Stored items
Content starts
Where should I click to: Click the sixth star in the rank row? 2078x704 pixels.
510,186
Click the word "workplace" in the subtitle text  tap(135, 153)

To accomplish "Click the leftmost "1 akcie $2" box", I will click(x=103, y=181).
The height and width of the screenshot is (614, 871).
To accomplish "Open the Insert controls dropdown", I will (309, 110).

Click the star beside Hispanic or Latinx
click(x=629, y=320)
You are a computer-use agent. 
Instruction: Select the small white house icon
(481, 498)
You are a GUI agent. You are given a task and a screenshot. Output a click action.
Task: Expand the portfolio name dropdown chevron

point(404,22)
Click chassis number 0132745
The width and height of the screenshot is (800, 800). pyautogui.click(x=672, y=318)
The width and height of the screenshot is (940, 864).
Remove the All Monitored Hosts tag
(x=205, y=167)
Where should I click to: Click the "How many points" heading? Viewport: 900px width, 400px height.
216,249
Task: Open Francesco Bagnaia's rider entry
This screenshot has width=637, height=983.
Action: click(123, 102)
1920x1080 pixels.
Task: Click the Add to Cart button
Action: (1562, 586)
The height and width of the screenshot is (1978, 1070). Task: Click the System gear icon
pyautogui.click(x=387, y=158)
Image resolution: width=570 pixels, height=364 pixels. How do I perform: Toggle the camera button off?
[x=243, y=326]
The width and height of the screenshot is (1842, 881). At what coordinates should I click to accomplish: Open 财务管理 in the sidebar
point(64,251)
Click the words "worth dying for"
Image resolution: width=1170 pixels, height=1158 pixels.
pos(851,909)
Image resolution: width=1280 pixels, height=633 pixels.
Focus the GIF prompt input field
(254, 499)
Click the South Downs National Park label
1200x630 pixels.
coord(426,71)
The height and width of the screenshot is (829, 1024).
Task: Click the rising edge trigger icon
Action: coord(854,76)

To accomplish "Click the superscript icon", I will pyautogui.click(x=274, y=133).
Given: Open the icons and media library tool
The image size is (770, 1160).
Content ends
About this exercise:
Lines from the start of the records through the one containing "You are a computer-use agent." are what should be retyped, exactly and in full, both ends included.

Expected answer:
Where should I click to: Click the sixth star in the rank row? 2078x704 pixels.
510,186
Click the word "workplace" in the subtitle text  tap(135, 153)

To accomplish "Click the leftmost "1 akcie $2" box", I will click(x=103, y=181).
The height and width of the screenshot is (614, 871).
To accomplish "Open the Insert controls dropdown", I will (309, 110).

Click the star beside Hispanic or Latinx
click(x=629, y=320)
You are a computer-use agent. 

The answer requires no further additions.